How to acknowledge grief

Carly Fleming

Carly Fleming, Registered Psychotherapist

By Carly Fleming, M.Ed., RP
Registered Psychotherapist

Brain Tumour Foundation of Canada offers support groups for individuals with a brain tumour and their loved ones. These groups provide incredible support for people throughout their entire brain tumour journey. For some group members, the journey sadly ends in death and the grief experienced by members of the group needs to be acknowledged and supported. Support group facilitators are well experienced in helping the group acknowledge and remember their friend who has died. Facilitators will walk with group members as they each grieve in their own way. The group itself will also grieve. Grieving in a group can be a unique and powerful process that warrants further exploration. 

Even if you are not part of a group, the following points can help you understand and support someone who is grieving. 

Grief is an individual process

It is a well-known reality that each person will grieve in their own way and that there is no “rule book” for navigating grief. But given the individual nature of the grieving process, the group has a unique role to play. In a group, it is natural that members will contrast and compare their grief reactions to each other – this has the potential to be a powerful exploration for each individual. People may see their own feelings reflected in the feelings of others. This is intensely validating and can create safety and encouragement for them to explore their own grief. People may also see expressions of grief that look different from their own. This allows for learning, growing and perhaps stretching in terms of their willingness to be vulnerable or explore feelings that would usually go unexplored or unacknowledged.

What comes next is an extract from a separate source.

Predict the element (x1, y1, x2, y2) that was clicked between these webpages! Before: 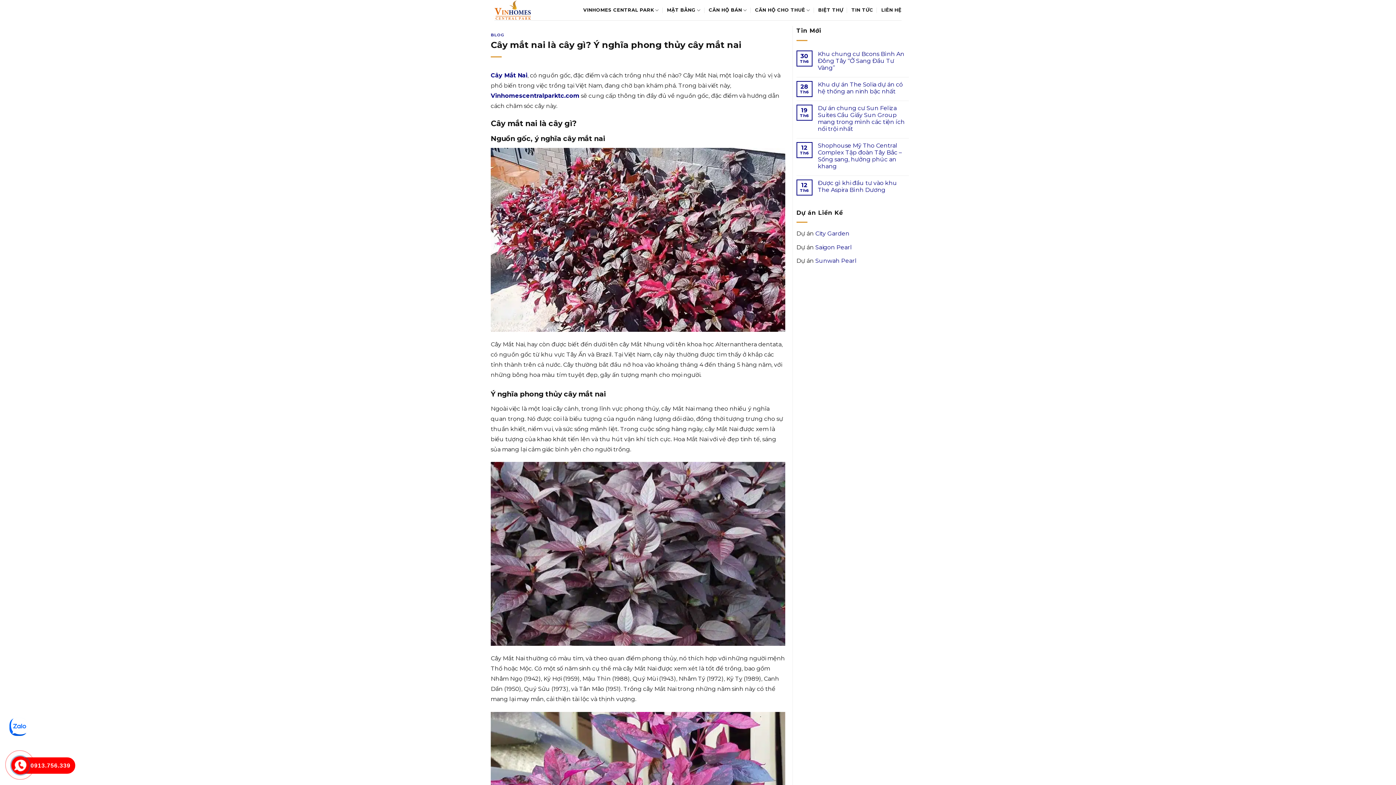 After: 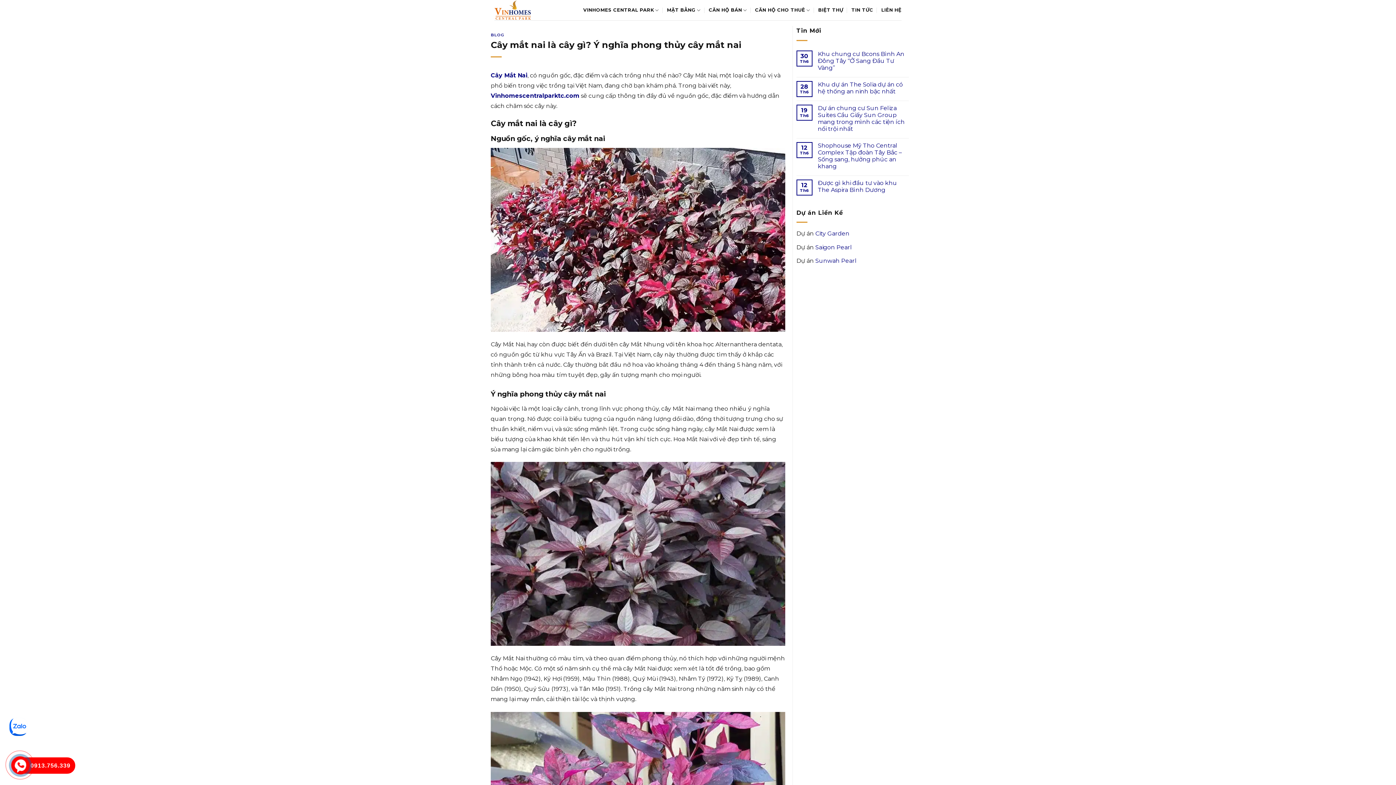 Action: bbox: (14, 759, 26, 771)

Grief in a non-linear process

Grief is an ongoing process that shifts and changes over time. This is why it is important that a group member’s death be explored over multiple sessions. Group members will be ready/willing to look at their grief at different times and each individual’s grief will feel different at different points in time. Sharing the experience of how grief changes over time allows people to recognize the evolution of their feelings and insights.

It is important to recognize that numerous losses get compounded over time. When addressing the death of a group member, people may find themselves re-experiencing grief related to the death of someone else/a previous loss. Group facilitators can be especially helpful here and can identify when a group member might need some additional support in their grief.

Grief can be isolating

It is very difficult for grief to be openly recognized and supported in our culture. Many times grieving individuals feel that they are isolated from the people who they would usually turn to for support. This is where the group can be so powerful. The group provides built-in connection to others who are grieving. By being together, sharing stories and participating in rituals, the grief can be shared. It may also be that group members who are grieving other deaths and losses (that did not take place within the group) benefit from the reduction in isolation that the group can provide.

Grief can be transformative

Grief is inherently meaningful. And nowhere is this more powerful than in the group setting. Group facilitators can help to harness the meaning in grief by asking the right questions and providing opportunities for reflection. Through their grief, group members can seize opportunities to be more present in their lives, more thoughtful and more grateful and this can be carried into their individual lives creating personal growth. Meaning in grief will usually come naturally once space has been made to fully explore the feelings of grief.

“Consciously or not, we are all on a quest for answers, trying to learn the lessons of life. We grapple with fear and guilt. We search for meaning, love, and power. We try to understand fear, loss, and time. We seek to discover who we are and how we can become truly happy.” —Elisabeth Kubler-Ross

One Comment

  1. Hi there,
    Such an amazing idea. My husband was recently Dx with brain tumore and im trying hard to keep that “normal “facing all those fears. It’s not easy. My husband is an amazing person so I try to stay strong for him. God knows how our journey will be but I have to stay strong for him.